1. Iron Dome is the world’s only dual mission system that provides an effective defense solution for countering rockets, artillery and mortars as well as aircraft, helicopters, UAVs and PGMs. It can detect and intercept rockets and artillery shells headed for population centers within a 43.4-mile (70-kilometer) range.

2. A toy car sold by Toys R Us inspired developers in building the Iron Dome. One of the leading developers recently told Hayadan , the Technion-Israel Institute of Technology’s magazine, that due to schedule and budget constraints, some of the missile components were taken from a toy car he had bought for his son at a local Toys R Us store.

3. The Iron Dome system was designed to be operated easily by an average woman soldier 160 centimeters in height and 48 kilograms in weight, according to Hayadan.

4. Iron Dome can handle multiple threats simultaneously and efficiently. The system only intercepts an incoming rocket if it is deemed a critical threat. A unique interceptor with a special warhead detonates any target in the air within seconds.

5. The cost of launching a missile from the Iron Dome at a threatening rocket has been reported to cost anywhere from $20,000 to $100,000. The rockets fired by terror groups at Israel are estimated to cost between a few hundred to a few thousand dollars.

An Iron Dome defense system missile intercepts a rocket fired at Jerusalem from Gaza last Thursday. Photo by Flash90.

An Iron Dome defense system missile intercepts a rocket fired at Jerusalem from Gaza last Thursday. Photo by Flash90.

6. It took less than four years to develop the Iron Dome system from an idea to the drawing board to combat readiness. In 2007, a year after the Second Lebanon War, then Defense Minister Amir Peretz chose the Iron Dome to be developed as Israel’s defensive answer. In March 2011, the Iron Dome was declared operational. In April that year, the advanced missile interception system successfully shot down its first Grad rockets fired by Hamas from the Gaza Strip at Israel.

7. When the Iron Dome system was chosen to be developed into Israel’s defensive solution against short-range rockets, many critics predicted it would never work. One of the project leaders said: “We knew that eventually our critics would get our response, which came in April when the first operational deployment destroyed eight out of eight rockets aimed at Ashkelon and Beersheba.” Indeed, the strange-looking battery contraption was hailed as the hero of Operation Pillar of Defense. Today, operators of the system report a best-in-the-world 90 percent success rate.
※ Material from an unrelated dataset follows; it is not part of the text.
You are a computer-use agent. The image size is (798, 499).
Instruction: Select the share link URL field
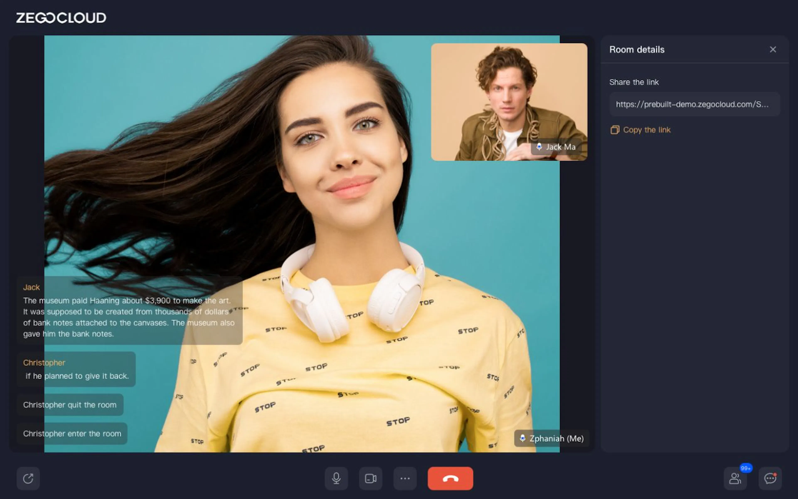(694, 104)
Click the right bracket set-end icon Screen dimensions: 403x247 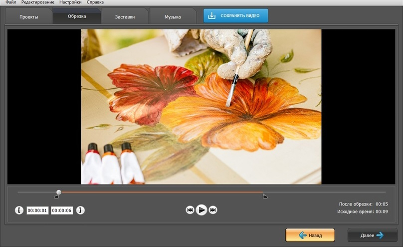click(x=80, y=211)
8. Israeli contractor Rafael Advanced Defense Systems and Israeli company mPrest Systems designed and programmed the core of the Iron Dome management system.

9. Iron Dome operates in all weather conditions, including low clouds, rain, dust storms or fog.
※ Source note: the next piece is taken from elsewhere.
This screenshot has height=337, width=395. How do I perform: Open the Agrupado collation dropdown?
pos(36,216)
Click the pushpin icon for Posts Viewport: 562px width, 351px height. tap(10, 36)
10. Aesthetics were important to the designers and developers of the system. One developer told Hayadan: “I wanted the battery system to look super-modern and threatening, because it was obvious that within an hour of its use it would be featured on the likes of CNN and Al-Jazeera.”

A missile from the Iron Dome is fired in response to rocket attack from Gaza. Photo by Flash90.
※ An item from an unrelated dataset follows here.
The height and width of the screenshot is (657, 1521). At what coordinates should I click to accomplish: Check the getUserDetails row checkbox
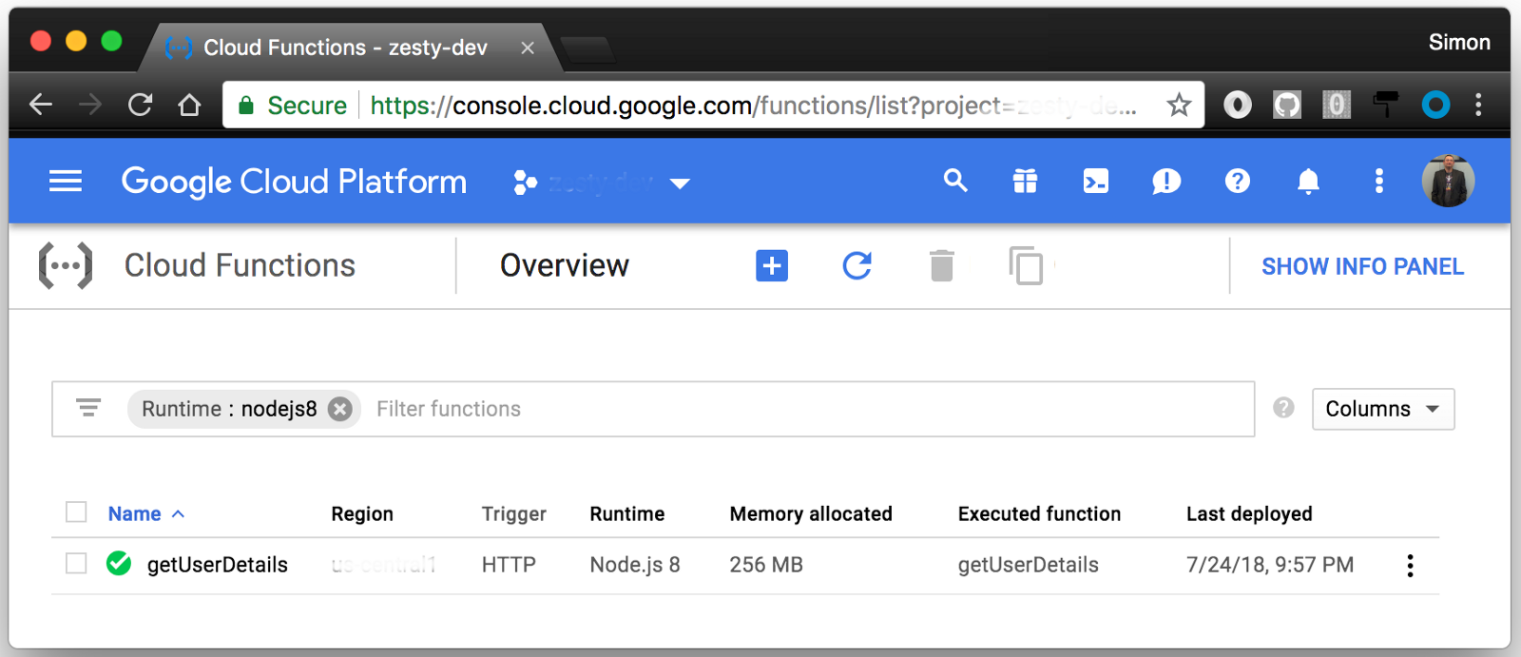[x=76, y=564]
A missile from the Iron Dome is fired in response to rocket attack from Gaza. Photo by Flash90.

11. During Iron Dome’s deployment, the IDF realized that it is also effective against aircraft up to an altitude of 32,800 feet (10,000 meters), according to a report by the Hebrew-language Flightglobal magazine.

12. Iron Dome is jointly funded by Israel and the US. Israel provided initial funding and development, which allowed for the deployment of the first two Iron Dome systems. In 2010, the US government contributed $205 million toward its development. In 2011, Haaretz published a report stating that Israel would invest $1 billion in Iron Dome batteries. In 2012, the American government approved another $70 million package for further R&D. In 2014, the US Senate Appropriations defense subcommittee agreed to provide $351 million for Israel to secure the Iron Dome system.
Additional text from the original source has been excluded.